A looming wave of spending across the AI buildout is forcing a rethink of how governments and corporations work together to build the next generation of the global economy.
In its 2026 Investment Outlook, trillion-dollar asset titan Brookfield says AI is emerging as a general-purpose technology on par with electricity and the internet, with the potential to reshape every sector of the economy.
But Brookfield says realizing the promise of AI will require infrastructure spending on a scale that traditional public funding models can no longer support.
“Artificial general intelligence could unlock as much as $10 trillion in productivity gains over the next decade, but will require $7 trillion of infrastructure investment across the AI value chain to realize its potential.”

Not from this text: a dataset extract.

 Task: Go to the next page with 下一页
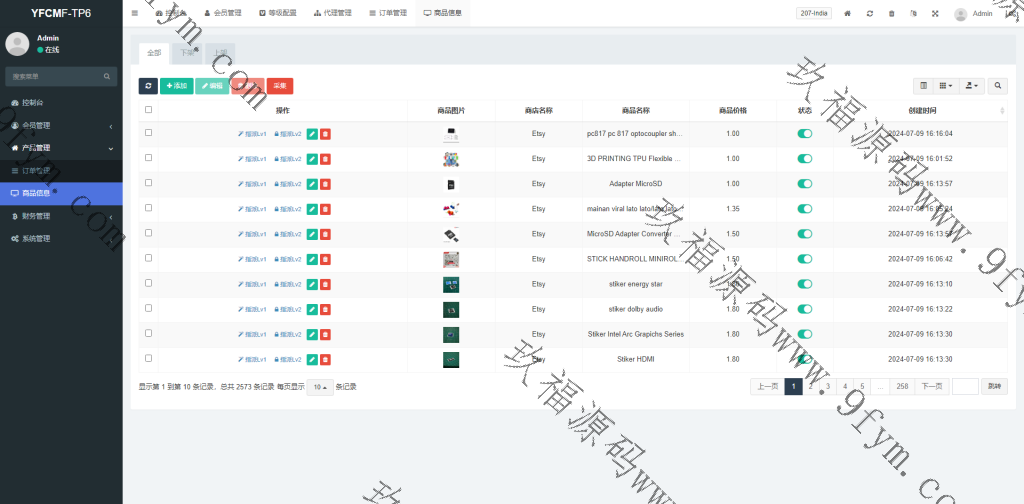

Brookfield says the buildout spans far beyond software, encompassing data centers, dedicated power generation, compute infrastructure such as GPUs and strategic adjacencies including semiconductor manufacturing and fiber networks.
The firm notes that capital intensity is accelerating rapidly. AI workloads already consume up to ten times more power per rack than conventional computing, with expectations of another five-to-tenfold increase as rack density continues to rise.

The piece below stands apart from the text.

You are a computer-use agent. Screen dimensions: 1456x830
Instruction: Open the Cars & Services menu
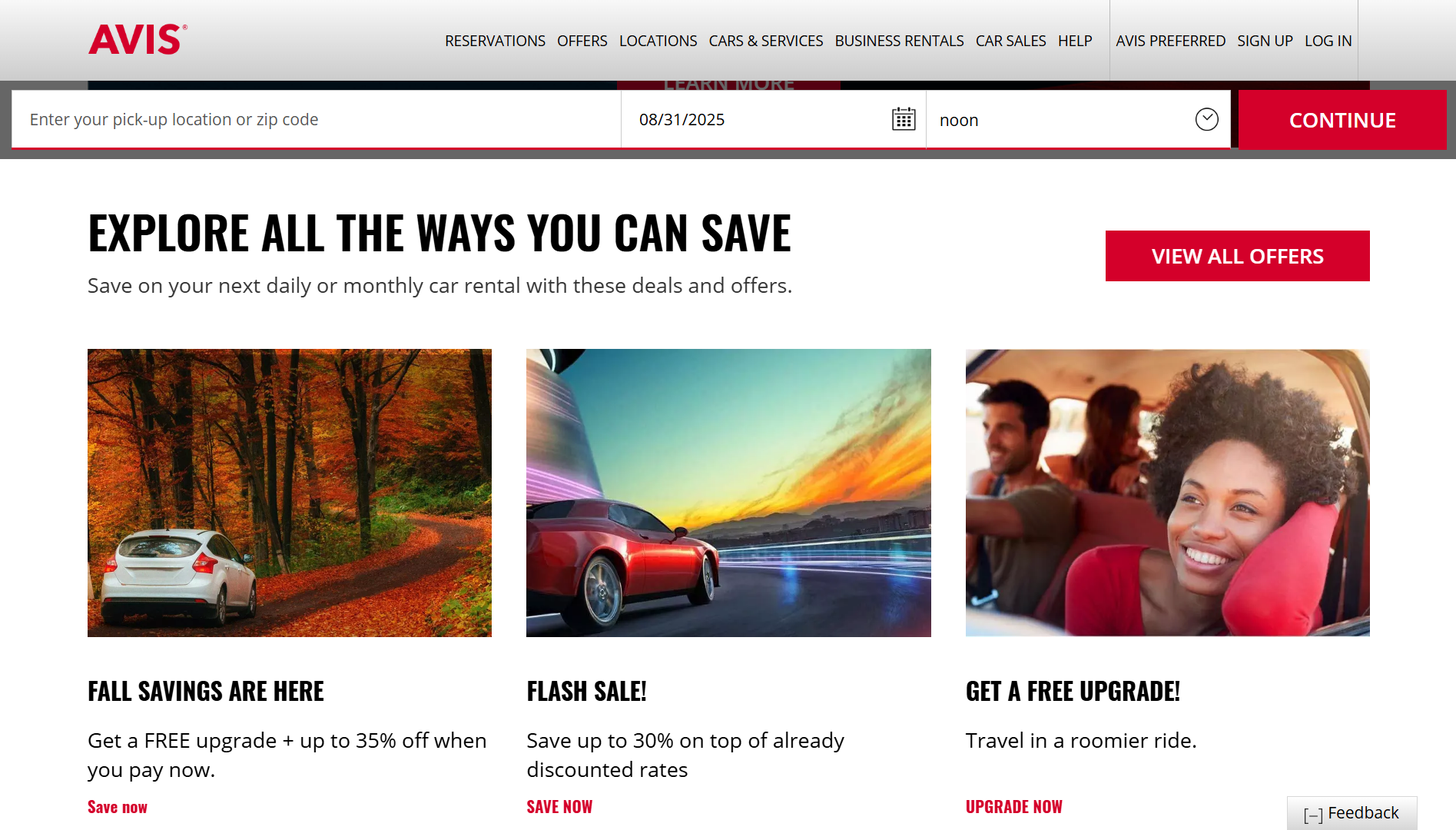click(x=765, y=41)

Despite hyperscale capital expenditures projected to jump from $400 billion this year to $1 trillion by 2030, Brookfield says even the staggering surge in funding will not be enough.

According to the asset manager, Big Tech may not be able to rely on governments to bridge the massive funding gap amid record-level debt. Brookfield believes that the AI buildout needs to tap private capital and form a triumvirate to meet capital requirements.
“With sovereign governments facing record debt levels and large tech firms seeking to team with well-capitalized partners, there is a tremendous opportunity to formulate innovative capital partnerships
to meet these capital needs and deliver the essential infrastructure to meet demand.”
The shift comes amid a wave of deglobalization as countries like the US push for supply chain independence.
“Parallel to these technological shifts, deglobalization is redrawing the geography of economic activity. What began as a movement to reshore strategic industries has evolved into a systemic restructuring of energy, manufacturing and logistics ecosystems. Governments and corporates alike are prioritizing supply chain resilience, energy security and technological sovereignty.”
According to Brookfield, the shifting global supply chain landscape makes alliances between Big Tech, governments and private capital seem to be the only viable path forward.
“The US remains the deepest near-term market, followed by Western Europe and select Asia-Pacific economies. In each region, large-scale partnerships with corporates and sovereigns are becoming the preferred model to deliver capital efficiently and at speed.”